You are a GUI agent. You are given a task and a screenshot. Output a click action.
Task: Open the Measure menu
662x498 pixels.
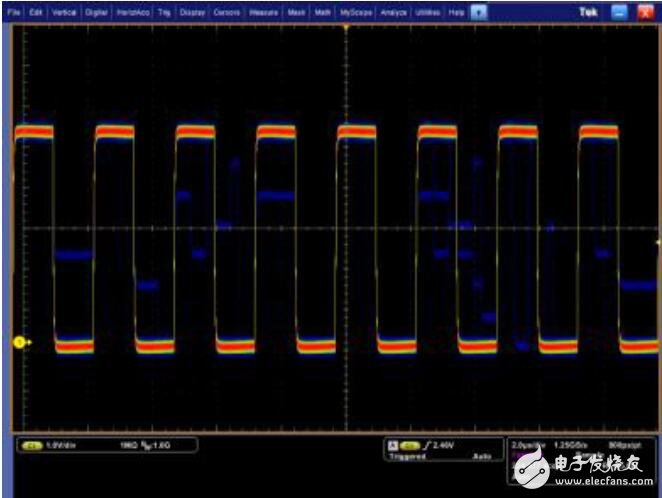[264, 12]
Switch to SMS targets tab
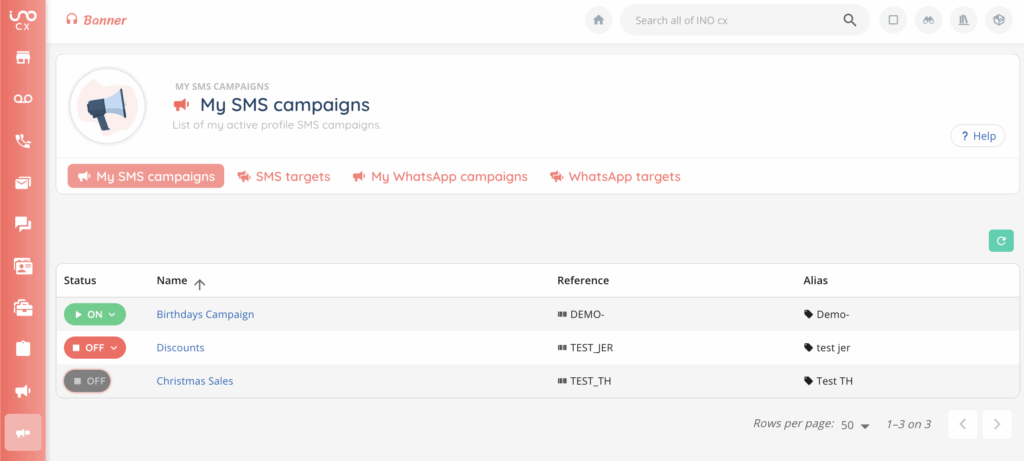This screenshot has height=461, width=1024. pos(283,177)
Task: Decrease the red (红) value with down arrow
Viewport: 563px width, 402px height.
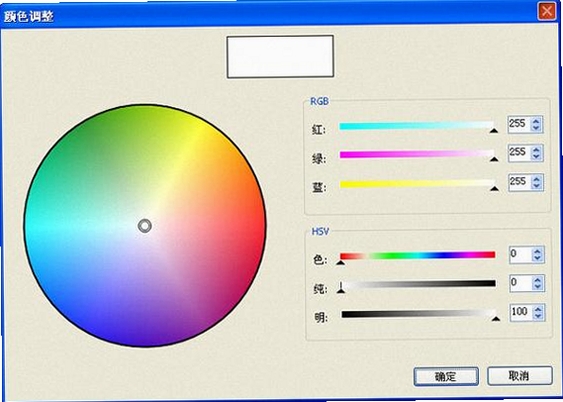Action: coord(536,128)
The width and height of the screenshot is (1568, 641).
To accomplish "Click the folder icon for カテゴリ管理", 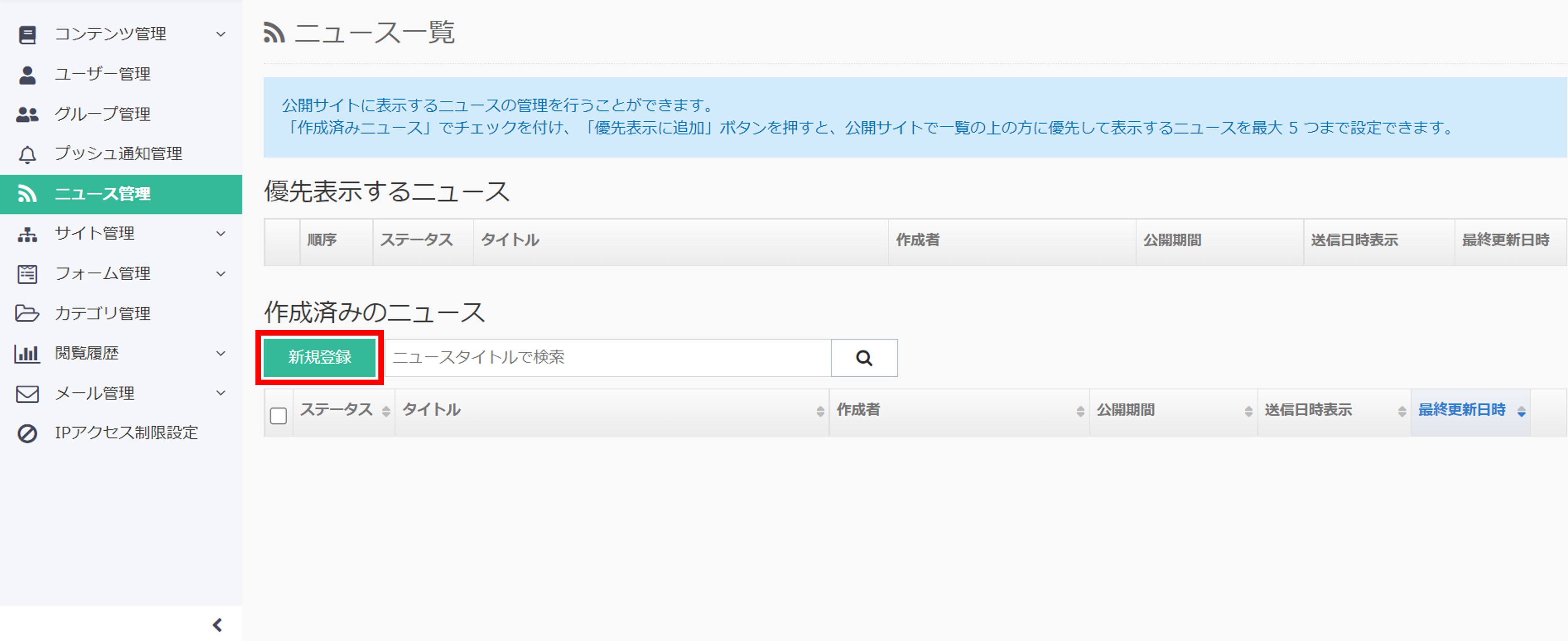I will coord(27,313).
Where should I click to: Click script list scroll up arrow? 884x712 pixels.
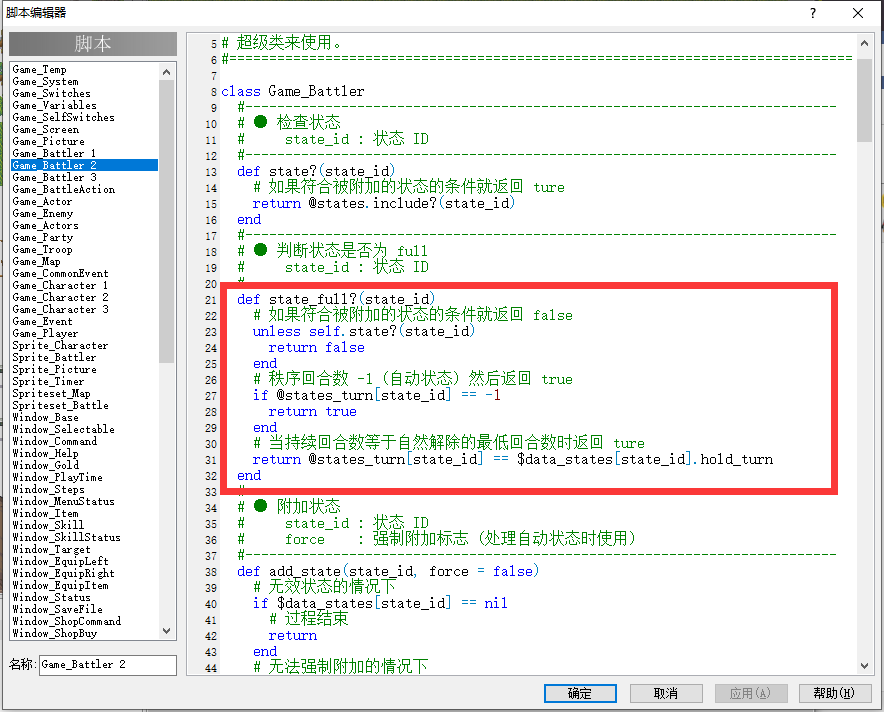pyautogui.click(x=166, y=72)
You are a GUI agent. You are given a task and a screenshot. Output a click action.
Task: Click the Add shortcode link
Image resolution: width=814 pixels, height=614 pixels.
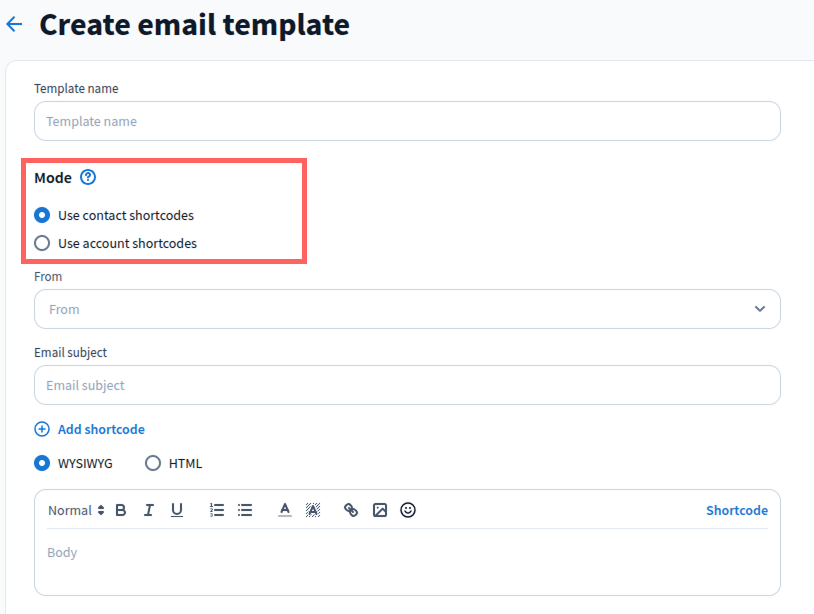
▬▬▬
**Exercise:**
Beginning with the line that has "Where should I", repeat each remaining line of the data above word for word, keeping pictures out.

**Output of the exercise:**
Where should I click to: Click script list scroll up arrow? 884x712 pixels.
pyautogui.click(x=166, y=72)
You are a GUI agent. You are given a task and a screenshot. Output a click action.
Task: Click the Add shortcode link
Image resolution: width=814 pixels, height=614 pixels.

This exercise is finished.